** Extract provided **
Skip to content

Authoring Eval Suites

A suite is a named group of evals defined in .vally.yaml. Suites let you run curated subsets of your eval library — fast smoke tests in your inner loop, safety checks in CI, or expensive capability evals on a nightly schedule.

Suites use two independent scoping mechanisms:

  1. Tag filters — select stimuli by metadata tags
  2. File paths — select eval files by glob pattern

You can use either one or both together.

Add a suites section to your .vally.yaml:

.vally.yaml
suites:
fast:
filter:
priority: p0

Then run it:

Terminal window
vally eval --suite fast

This discovers all eval files in your project, then runs only the stimuli tagged priority: p0.

Tags are key-value pairs on stimuli (or at the eval level). Add them to any stimulus in your eval spec:

eval.yaml
stimuli:
- name: login-basic
prompt: "Log in with valid credentials"
tags:
priority: p0
area: auth
graders:
- type: output-contains
config: { substring: "success" }
- name: login-mfa
prompt: "Log in with MFA enabled"
tags:
priority: p1
area: auth
cost: high
graders:
- type: output-contains
config: { substring: "authenticated" }

Tags on the eval itself are inherited by all stimuli in that file. Stimulus-level tags override eval-level tags on the same key:

eval.yaml
tags:
area: auth
priority: p1
stimuli:
- name: login-basic
tags:
priority: p0 # overrides eval-level p1
prompt: "Log in with valid credentials"
graders: [{ type: output-contains, config: { substring: "success" } }]
- name: login-edge
# inherits area=auth and priority=p1 from eval level
prompt: "Log in with expired token"

** Tasks to perform **
1. On the eval suites page, what happens when a stimulus-level tag and an eval-level tag share the same key?
2. From the eval suites page, set down the text between "A suite is a" and "a nightly schedule.", inclusive.
3. Summarize the eval suites page in two sentences.

** Extracted data **

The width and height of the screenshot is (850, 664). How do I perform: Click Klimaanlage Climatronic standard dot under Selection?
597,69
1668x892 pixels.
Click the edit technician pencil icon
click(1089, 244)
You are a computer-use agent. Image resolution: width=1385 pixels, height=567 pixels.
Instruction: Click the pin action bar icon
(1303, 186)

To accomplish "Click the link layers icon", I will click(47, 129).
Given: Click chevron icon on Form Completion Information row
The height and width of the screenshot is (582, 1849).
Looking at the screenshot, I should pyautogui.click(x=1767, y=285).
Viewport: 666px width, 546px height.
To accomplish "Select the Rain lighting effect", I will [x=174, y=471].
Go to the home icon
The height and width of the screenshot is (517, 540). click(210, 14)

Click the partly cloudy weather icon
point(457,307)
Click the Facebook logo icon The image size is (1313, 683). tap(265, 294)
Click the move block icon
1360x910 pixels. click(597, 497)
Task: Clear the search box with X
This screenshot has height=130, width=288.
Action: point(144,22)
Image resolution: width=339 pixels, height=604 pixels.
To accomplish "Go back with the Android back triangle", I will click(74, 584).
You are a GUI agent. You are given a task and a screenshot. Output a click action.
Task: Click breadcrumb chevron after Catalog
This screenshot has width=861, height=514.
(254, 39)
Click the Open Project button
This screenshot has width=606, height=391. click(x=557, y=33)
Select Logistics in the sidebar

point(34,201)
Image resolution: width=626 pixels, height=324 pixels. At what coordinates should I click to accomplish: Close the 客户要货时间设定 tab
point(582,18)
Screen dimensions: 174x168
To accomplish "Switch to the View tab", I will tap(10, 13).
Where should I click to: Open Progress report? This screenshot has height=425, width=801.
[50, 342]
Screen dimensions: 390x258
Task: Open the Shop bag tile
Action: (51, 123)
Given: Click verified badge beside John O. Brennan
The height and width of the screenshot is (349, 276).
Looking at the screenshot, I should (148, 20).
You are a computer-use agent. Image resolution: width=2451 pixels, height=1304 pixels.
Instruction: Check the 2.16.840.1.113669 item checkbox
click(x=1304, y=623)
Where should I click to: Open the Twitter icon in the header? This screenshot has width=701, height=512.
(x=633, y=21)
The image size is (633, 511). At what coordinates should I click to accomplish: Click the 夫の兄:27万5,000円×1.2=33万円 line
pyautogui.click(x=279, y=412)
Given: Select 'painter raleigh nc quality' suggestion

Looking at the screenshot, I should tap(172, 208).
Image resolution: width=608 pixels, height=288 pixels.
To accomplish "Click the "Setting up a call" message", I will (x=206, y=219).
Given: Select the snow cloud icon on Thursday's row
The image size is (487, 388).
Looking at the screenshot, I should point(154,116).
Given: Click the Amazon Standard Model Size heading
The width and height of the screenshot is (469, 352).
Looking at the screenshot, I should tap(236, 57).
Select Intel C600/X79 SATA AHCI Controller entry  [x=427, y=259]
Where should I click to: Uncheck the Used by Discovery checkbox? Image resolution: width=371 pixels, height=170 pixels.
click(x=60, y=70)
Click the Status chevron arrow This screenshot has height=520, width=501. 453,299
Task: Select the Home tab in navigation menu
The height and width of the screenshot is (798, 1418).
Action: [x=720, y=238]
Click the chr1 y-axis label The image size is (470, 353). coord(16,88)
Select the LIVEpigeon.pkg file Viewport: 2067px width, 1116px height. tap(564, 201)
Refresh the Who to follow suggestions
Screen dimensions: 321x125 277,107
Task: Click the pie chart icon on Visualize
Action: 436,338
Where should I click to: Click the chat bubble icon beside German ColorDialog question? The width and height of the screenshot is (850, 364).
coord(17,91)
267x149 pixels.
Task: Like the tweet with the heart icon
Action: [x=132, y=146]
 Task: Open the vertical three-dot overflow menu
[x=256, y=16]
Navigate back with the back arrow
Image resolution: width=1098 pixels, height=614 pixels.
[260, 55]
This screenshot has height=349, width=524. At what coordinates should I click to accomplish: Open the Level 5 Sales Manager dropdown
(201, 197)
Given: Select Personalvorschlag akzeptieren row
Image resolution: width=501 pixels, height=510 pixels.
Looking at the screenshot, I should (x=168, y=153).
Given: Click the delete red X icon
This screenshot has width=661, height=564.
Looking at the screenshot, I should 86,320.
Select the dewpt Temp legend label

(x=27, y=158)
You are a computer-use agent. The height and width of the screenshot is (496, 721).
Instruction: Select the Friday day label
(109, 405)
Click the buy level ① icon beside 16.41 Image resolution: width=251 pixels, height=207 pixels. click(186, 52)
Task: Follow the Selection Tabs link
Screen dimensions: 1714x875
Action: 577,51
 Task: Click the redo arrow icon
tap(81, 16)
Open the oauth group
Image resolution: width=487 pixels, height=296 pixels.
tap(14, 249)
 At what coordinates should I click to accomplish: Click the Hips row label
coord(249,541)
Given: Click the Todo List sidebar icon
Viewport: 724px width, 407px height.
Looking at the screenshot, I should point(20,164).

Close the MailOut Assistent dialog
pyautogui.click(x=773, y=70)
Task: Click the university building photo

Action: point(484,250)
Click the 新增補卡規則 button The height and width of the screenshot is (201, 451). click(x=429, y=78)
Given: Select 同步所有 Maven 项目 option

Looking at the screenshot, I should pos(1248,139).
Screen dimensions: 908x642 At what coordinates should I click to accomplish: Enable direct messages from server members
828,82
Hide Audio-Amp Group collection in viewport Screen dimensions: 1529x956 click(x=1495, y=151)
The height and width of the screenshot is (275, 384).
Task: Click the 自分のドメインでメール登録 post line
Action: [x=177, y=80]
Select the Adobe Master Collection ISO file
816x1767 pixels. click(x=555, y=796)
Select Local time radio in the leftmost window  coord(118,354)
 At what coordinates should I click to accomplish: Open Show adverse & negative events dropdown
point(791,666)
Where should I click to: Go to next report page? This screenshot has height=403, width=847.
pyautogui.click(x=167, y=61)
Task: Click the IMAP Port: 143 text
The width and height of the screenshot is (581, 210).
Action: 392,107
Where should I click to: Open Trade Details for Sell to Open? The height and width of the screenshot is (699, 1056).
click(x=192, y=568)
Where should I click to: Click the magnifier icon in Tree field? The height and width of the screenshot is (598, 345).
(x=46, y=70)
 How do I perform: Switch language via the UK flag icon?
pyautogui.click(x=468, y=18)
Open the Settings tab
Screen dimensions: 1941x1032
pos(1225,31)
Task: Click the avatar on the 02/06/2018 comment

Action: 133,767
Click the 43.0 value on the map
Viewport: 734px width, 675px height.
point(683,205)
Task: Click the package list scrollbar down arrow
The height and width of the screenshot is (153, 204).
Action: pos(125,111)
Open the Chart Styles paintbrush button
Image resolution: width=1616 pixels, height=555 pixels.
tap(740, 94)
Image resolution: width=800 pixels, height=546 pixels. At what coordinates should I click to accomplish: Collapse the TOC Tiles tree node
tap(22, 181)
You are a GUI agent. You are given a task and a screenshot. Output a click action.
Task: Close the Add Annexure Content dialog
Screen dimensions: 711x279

** Expected outputs **
1. The stimulus-level tag overrides the eval-level tag.

2.
A suite is a named group of evals defined in .vally.yaml. Suites let you run curated subsets of your eval library — fast smoke tests in your inner loop, safety checks in CI, or expensive capability evals on a nightly schedule.

3. A suite is a named group of evals defined in .vally.yaml that runs a curated subset of an eval library, chosen by tag filters, file path glob patterns, or both. Tags are key-value pairs on stimuli or at the eval level; eval-level tags are inherited by all stimuli in that file, and stimulus-level tags override them on the same key.